Kabarnya, sih, ini emang kisah nyata penulis pada saat dia dan suaminya meresmikan pernikahan mereka. Jadi, anggaplah, ini novel balas dendam buat mbak Lisa (nama sebenarnya) yang sudah membuat penulis murka.

Sebetulnya, ide time travel itu udah nggak aneh, sih. Jadi ya nggak ada yang istimewa banget dari novel ini. Yang jelas, sih, aura dendamnya nyampe banget ke pembaca. Kelewatan aja, sih, menurut Bunda... Dengan kata lain: lebay banget dendam kesumatnya.

Beberapa catatan yang sempet Bunda simpan tentang buku ini, ya...

1. Kalo dari sisi ide, terus terang Bunda nggak suka, apalagi "inspired from true story". Karena penulis memang berniat membunuh seorang Lisa Hisman di dalam novelnya sampai tujuh kali. Well, oke. Merasa kesal, benci karena seseorang telah "melukai" perasaan kita tuh wajar. Tapi, jauh lebih baik memaafkan duluan daripada "mengemis" permintaan maaf dari orang lain dan ketika permohonan maaf nggak kunjung datang, lalu memutuskan "membunuh" orang yang dibenci (meski) dalam bentuk cerita fiksi dalam berbagai alternatif itu cuma membuat penulis terlihat sama sekali nggak bermartabat.
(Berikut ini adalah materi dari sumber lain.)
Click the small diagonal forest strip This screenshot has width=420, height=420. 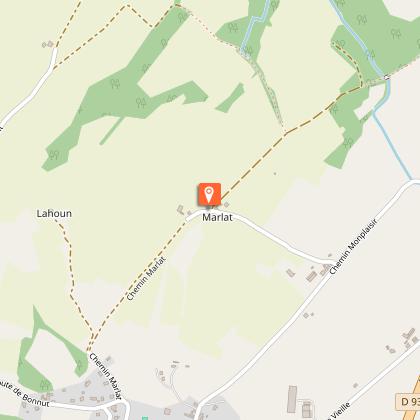point(230,98)
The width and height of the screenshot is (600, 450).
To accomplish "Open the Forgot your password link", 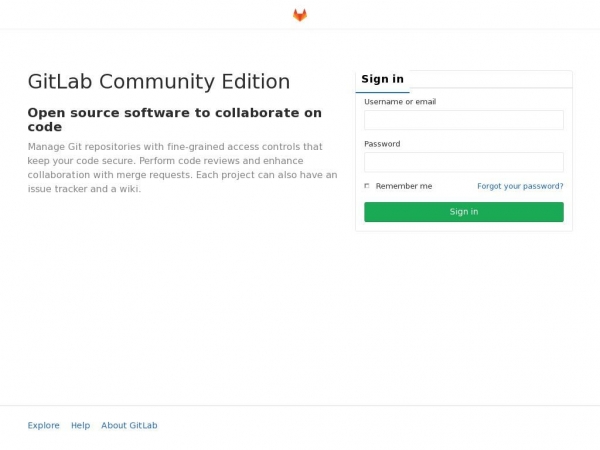I will 520,186.
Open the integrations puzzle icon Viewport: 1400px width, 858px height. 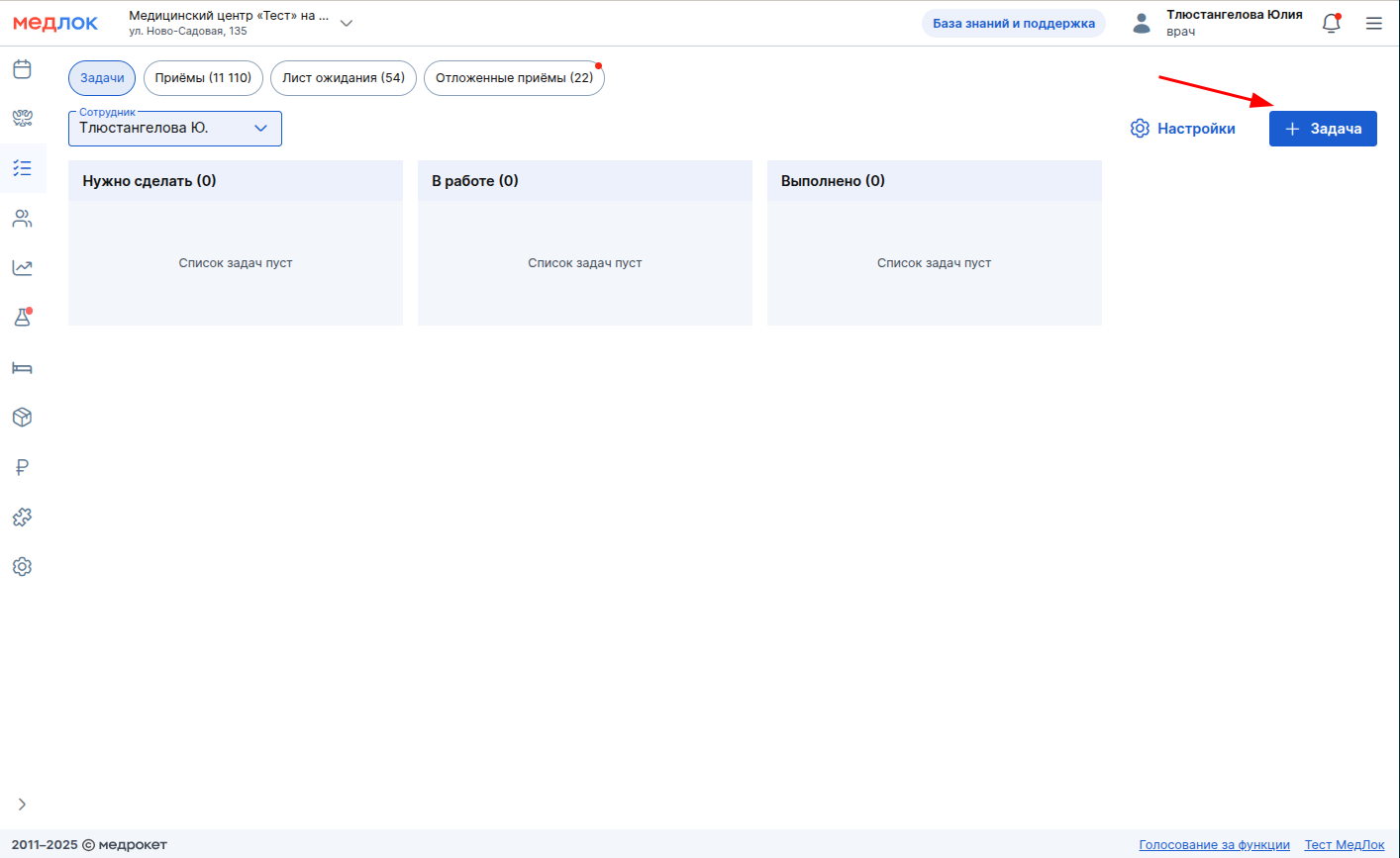(22, 517)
Sorry to say.

2. Bunda juga pernah merasa cemburu atau kesal sama orang. Tapi, Bunda percaya, memaafkan lebih dulu itu lebih bikin legowo dan nggak kepikiran, kok. Hidup jadi tenang dan nggak penuh dendam. Tips dari Bunda, daripada membenci seseorang lebih baik mengabaikan orang yang (tadinya) kita benci aja. Lebih enak dan ga musingin ke kitanya. Beneran, deh! Cobain aja. Ignorance is bliss :D

3. Dari sisi penceritaan. Hmm.. nggak ada yang berubah, sih, dibanding buku biru legendaris penulis. Apalagi kalo yang dimaksud dengan karakter Dewi di sini adalah penulis itu sendiri. Aura narsisnya udah over dosis, jauh melampaui narsisaurus syndrome-nya Gilderoy Lockhart. Bayangin narsisnya si Gilderoy Lockhart aja udah bikin muak, maka kalo ada orang lain yang narsisnya melampaui beliau, silakan takar sendiri standar kemuakan kalian.

4. Deskripsi karakter utama yang terus menerus diulang, bikin 300 halaman buku terasa seperti pemborosan. Karena, kayaknya kalo bisa dilangsingin, 150 halaman juga kelar. Bunda coba bandingkan cara penulis lain yang bukunya Bunda baca dan beberapa udah Bunda review di antaranya, rata-rata mereka nggak saklek mendeskripsikan karakter utama mereka kayak gimana. Ngalir aja di cerita, tapi kita sebagai pembaca, bisa langsung ngebayangin dan punya imajinasi sendiri mengenai karakter di cerita itu. Nggak rusak oleh deskripsi yang bener-bener text book dari penulis.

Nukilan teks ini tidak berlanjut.